Aos representantes dos trabalhadores (se existirem) [para o efeito “consideram-se representantes dos trabalhadores a comissão de trabalhadores, as comissões intersindicais, as comissões sindicais e os delegados sindicais existentes na empresa, pela ordem de precedência indicada”. Na falta de representantes dos trabalhadores abrangidos pelo regime de Banco de Horas grupal, estes podem designar, de entre eles, no prazo de cinco dias úteis a contar da recepção da convocatória e do projecto de Banco de Horas grupal, uma comissão representativa com o máximo de três ou cinco membros, consoante o regime de Banco de Horas se destine a abranger até cinco ou mais trabalhadores.]

À Autoridade para as Condições de Trabalho (ACT), na mesma data em que o empregador proceder à convocatória para o referendo, tem de remeter cópia da convocatória.

 

Menos de 10 trabalhadores abrangidos e não há representantes dos trabalhadores
a) O empregador tem de comunicar à ACT o projecto de regime de Banco de Horas e requerer a designação de uma data para a realização do referendo;

b) A ACT deve notificar o empregador, nos 10 dias úteis a contar da data de recepção do requerimento, da data e do horário para a realização do referendo;

c) Se no prazo de 90 dias, a ACT não marcar a data para o referendo, o empregador pode proceder à sua marcação, com 20 dias de antecedência, devendo informar a referida Autoridade que supervisiona o acto;

d) Na mesma data em que o empregador proceder à marcação do referendo, tem de informar os trabalhadores a abranger pelo regime do Banco de Horas do respectivo projecto e afixá-lo no local de afixação dos mapas de horário de trabalho.

A lei não nos dá orientações no que concerne à realização de referendo, nem à forma de apuramento de resultados (em particular nos processos que cobrem 10 ou mais trabalhadores).

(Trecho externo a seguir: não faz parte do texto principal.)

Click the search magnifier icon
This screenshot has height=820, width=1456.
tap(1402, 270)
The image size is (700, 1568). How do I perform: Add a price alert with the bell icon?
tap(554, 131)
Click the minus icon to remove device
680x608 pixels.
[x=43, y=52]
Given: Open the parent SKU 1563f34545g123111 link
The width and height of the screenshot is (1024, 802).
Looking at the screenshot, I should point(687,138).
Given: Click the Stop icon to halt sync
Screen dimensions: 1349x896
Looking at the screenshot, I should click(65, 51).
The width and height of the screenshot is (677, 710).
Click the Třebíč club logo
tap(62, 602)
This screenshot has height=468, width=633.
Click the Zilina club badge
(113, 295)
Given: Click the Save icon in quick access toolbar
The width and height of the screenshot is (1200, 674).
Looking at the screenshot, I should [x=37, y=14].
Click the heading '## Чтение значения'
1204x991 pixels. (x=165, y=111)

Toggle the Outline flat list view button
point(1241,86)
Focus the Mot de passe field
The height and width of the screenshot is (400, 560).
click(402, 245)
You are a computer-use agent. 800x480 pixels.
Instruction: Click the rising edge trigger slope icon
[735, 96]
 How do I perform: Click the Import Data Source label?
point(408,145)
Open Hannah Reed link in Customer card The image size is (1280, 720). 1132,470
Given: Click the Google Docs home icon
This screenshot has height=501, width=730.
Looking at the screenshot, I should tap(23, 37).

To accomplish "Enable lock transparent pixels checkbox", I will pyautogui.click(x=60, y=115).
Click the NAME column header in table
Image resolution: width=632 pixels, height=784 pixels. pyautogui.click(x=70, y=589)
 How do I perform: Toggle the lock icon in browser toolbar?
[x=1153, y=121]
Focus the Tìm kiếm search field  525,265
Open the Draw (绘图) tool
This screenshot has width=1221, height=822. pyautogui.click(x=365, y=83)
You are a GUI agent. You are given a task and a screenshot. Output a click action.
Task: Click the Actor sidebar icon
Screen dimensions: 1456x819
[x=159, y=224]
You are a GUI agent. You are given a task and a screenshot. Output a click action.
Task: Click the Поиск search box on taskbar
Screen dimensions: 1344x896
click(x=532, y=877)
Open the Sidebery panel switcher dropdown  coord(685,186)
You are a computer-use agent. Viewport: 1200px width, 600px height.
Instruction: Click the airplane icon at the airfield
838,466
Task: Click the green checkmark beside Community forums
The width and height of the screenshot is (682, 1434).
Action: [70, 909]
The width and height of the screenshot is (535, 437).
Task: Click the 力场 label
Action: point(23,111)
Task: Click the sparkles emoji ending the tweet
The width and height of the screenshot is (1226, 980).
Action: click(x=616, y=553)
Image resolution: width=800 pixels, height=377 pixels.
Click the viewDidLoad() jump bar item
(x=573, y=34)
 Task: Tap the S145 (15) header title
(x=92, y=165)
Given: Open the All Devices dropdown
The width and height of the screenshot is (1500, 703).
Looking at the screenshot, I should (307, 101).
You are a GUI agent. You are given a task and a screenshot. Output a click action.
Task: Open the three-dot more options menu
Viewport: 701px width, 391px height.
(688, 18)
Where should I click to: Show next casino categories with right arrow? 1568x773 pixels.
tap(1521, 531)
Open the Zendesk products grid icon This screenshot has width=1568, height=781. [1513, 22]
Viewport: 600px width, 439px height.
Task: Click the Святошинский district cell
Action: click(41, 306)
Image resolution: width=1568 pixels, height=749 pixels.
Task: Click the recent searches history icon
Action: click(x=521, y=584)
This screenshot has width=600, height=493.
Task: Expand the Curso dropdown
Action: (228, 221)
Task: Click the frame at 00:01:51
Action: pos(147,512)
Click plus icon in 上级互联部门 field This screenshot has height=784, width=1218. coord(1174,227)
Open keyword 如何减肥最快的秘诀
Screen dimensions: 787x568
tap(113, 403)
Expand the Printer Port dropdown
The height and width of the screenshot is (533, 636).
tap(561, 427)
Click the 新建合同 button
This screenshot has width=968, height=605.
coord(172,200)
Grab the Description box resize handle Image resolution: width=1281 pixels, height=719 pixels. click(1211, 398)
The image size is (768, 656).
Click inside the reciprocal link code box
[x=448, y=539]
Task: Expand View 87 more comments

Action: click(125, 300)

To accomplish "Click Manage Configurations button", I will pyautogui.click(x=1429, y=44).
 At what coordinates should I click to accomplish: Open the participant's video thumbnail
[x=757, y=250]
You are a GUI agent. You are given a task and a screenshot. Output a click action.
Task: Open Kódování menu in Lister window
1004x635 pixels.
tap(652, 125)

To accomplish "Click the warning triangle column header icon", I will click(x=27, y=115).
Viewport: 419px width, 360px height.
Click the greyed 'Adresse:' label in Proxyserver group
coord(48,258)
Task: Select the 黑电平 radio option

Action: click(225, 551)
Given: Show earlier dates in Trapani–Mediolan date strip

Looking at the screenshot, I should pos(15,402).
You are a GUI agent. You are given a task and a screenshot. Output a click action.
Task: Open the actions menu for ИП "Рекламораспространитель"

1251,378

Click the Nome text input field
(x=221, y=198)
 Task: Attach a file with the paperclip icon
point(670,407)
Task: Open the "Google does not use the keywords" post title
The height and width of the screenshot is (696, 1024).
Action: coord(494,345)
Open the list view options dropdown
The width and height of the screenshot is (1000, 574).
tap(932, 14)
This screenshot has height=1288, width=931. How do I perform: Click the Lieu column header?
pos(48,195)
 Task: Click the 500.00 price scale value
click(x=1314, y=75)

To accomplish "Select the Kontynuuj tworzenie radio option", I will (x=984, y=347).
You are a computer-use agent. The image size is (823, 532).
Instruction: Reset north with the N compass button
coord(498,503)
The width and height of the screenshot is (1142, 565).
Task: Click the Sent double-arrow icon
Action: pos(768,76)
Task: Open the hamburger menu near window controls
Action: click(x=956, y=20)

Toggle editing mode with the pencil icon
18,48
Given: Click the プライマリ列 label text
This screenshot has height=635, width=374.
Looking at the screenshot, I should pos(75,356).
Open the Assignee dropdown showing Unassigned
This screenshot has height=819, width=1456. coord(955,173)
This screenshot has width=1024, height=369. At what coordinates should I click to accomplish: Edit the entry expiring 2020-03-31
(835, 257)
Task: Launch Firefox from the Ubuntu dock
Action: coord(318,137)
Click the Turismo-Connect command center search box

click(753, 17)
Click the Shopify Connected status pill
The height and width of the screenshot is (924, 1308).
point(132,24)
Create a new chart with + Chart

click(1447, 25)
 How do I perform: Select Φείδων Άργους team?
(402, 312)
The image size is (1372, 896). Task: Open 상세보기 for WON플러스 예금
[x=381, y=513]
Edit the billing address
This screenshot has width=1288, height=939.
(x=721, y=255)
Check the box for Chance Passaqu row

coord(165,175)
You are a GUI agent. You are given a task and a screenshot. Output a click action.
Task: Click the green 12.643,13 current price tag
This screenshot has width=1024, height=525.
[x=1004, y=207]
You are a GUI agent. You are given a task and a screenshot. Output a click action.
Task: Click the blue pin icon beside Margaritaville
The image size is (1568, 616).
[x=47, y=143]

Em todo o caso, é do interesse do empregador que o mesmo decorra de forma a poder demonstrar a regularidade do procedimento e a veracidade do resultado do referendo. Deverá ter em conta os normais procedimentos utilizados em processo de votação, no caso por via de referendo (ou seja, em que determinada questão é submetida a votação).

Sejamos claros, este novo regime do Banco de Horas é mais um exemplo de que, em matéria legislativa, continuamos a caminhar num sentido oposto à realidade das organizações e ao futuro do trabalho. Ninguém defende um trabalho sem direitos, mas a rigidez, em vez de flexibilidade, o favorecimento dos trabalhadores em vez do equilíbrio dos interesses das partes, tem sempre como resultado (óbvio e tantas vezes visto) que, em momentos de crise, a única forma de ajustamento é destruir emprego e penalizar (aí sim, e gravemente) os trabalhadores.

Queremos, porém, concluir num tom positivo e realçar que a melhor notícia que saiu desta alteração legislativa é que o Banco de Horas não foi pura e simplesmente eliminado (como se chegou a anunciar). As empresas que quiserem investir tempo e energia na preparação de um processo deste tipo, terão algumas hipóteses de conseguir implementar um Banco de Horas. Resta, porém, ver se alguma organização tem vontade e coragem de o fazer.

 

Este artigo foi publicado na edição de Fevereiro da Human Resources.